Setting Up the Problem
First, let's define the amounts borrowed:
- x = amount borrowed from George
- y = amount borrowed from Frank
According to the problem, you borrowed x dollars from George and y dollars from Frank. Frank writes you a check for the amount you owe George, which means the check is for x dollars.

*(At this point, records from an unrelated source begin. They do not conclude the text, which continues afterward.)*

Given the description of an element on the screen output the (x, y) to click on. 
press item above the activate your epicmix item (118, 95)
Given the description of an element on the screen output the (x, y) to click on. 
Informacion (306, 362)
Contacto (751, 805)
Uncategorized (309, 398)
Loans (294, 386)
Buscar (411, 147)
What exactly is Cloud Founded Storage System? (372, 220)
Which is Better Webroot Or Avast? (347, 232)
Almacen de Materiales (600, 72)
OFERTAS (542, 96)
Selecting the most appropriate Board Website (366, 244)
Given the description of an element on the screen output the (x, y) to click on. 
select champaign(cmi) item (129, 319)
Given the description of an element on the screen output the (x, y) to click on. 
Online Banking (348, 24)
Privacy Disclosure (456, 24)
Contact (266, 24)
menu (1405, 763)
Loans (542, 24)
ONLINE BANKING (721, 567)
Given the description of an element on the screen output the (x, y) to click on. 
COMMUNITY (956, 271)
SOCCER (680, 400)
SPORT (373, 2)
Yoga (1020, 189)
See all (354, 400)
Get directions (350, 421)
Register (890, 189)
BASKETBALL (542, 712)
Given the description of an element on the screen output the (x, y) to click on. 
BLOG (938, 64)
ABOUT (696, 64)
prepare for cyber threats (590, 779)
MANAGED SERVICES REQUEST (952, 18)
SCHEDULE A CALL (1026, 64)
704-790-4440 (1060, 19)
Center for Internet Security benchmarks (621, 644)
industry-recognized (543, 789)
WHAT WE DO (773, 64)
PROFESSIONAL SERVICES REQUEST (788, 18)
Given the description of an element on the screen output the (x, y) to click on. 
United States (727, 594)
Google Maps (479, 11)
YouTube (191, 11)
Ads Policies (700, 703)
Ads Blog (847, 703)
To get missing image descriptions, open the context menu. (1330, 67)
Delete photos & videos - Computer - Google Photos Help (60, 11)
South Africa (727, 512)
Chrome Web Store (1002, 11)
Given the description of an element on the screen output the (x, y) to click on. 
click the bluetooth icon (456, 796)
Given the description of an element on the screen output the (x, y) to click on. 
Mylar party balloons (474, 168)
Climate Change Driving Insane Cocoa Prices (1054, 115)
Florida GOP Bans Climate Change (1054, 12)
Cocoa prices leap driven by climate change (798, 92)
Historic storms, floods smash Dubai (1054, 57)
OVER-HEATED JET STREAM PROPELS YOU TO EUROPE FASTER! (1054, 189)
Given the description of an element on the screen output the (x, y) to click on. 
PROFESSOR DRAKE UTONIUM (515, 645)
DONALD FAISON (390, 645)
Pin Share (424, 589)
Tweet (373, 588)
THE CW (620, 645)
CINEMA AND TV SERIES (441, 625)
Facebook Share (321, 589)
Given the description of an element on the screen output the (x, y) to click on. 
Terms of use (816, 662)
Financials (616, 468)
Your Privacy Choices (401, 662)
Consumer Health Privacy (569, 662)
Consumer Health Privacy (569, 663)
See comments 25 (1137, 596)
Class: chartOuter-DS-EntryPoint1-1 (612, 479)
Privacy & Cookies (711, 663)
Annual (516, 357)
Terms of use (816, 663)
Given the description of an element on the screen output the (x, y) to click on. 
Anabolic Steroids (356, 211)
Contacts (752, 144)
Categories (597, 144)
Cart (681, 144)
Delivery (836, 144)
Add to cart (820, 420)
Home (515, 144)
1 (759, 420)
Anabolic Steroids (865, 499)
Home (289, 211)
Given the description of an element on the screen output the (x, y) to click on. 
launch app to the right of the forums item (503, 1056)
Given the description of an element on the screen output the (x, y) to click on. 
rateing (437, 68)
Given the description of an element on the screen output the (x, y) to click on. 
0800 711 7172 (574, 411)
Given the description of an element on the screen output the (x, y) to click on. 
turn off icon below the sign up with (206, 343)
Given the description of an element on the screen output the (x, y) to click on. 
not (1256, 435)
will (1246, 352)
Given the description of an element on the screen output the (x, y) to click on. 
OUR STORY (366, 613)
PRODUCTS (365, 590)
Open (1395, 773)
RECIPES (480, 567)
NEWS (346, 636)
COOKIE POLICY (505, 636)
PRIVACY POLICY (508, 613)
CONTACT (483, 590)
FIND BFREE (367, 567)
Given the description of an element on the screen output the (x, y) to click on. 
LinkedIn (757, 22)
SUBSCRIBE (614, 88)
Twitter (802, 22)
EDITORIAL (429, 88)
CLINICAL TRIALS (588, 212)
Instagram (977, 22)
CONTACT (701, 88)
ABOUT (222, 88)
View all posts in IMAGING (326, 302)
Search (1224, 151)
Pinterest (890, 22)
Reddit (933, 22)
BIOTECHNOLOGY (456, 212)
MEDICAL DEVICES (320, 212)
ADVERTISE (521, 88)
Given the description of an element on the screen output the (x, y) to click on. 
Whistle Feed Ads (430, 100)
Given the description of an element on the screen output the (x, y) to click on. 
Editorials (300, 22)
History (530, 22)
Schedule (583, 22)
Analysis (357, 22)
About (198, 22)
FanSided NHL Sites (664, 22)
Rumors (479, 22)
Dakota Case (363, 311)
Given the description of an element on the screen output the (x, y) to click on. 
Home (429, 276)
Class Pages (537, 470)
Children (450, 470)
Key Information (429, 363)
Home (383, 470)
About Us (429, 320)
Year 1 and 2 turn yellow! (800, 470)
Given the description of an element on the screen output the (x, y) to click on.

Understanding the Bank Mix-Up
When you deposit the check at the bank, the teller mistakenly switches the dollars and cents. This means if the check was for x dollars and y cents, it gets processed as y dollars and x cents. The total amount you receive can be expressed as:
Amount received = y + (x / 100)
Now, you use this amount to pay back both friends. After repaying George and Frank, you have $1 left over. Therefore, we can set up the following equation:
y + (x / 100) = x + y + 1
Formulating the Equations
From the above equation, we can simplify it:
- y + (x / 100) = x + y + 1
- Subtracting y from both sides gives:
- (x / 100) = x + 1
Now, let's rearrange this equation:
x / 100 - x = 1
Multiplying through by 100 to eliminate the fraction:
x - 100x = 100
This simplifies to:
-99x = 100
So:
x = -100 / -99 = 100 / 99
Finding the Amounts
Now, we can substitute this value back into our equations to find y. Since we know that the total amount you received from Frank's check was enough to pay both George and Frank with $1 left over, we can express y in terms of x:
y = x + 1
Substituting the value of x we found:
y = (100 / 99) + 1 = (100 / 99) + (99 / 99) = 199 / 99
Final Amounts
Thus, the amounts borrowed from each friend are:
- Amount borrowed from George: $100 / 99 (approximately $1.01)
- Amount borrowed from Frank: $199 / 99 (approximately $2.01)
In summary, you borrowed approximately $1.01 from George and $2.01 from Frank. The mix-up at the bank allowed you to repay both friends and still have $1 left over. This problem illustrates how careful attention to detail is crucial in financial transactions, as even a small mistake can lead to unexpected outcomes!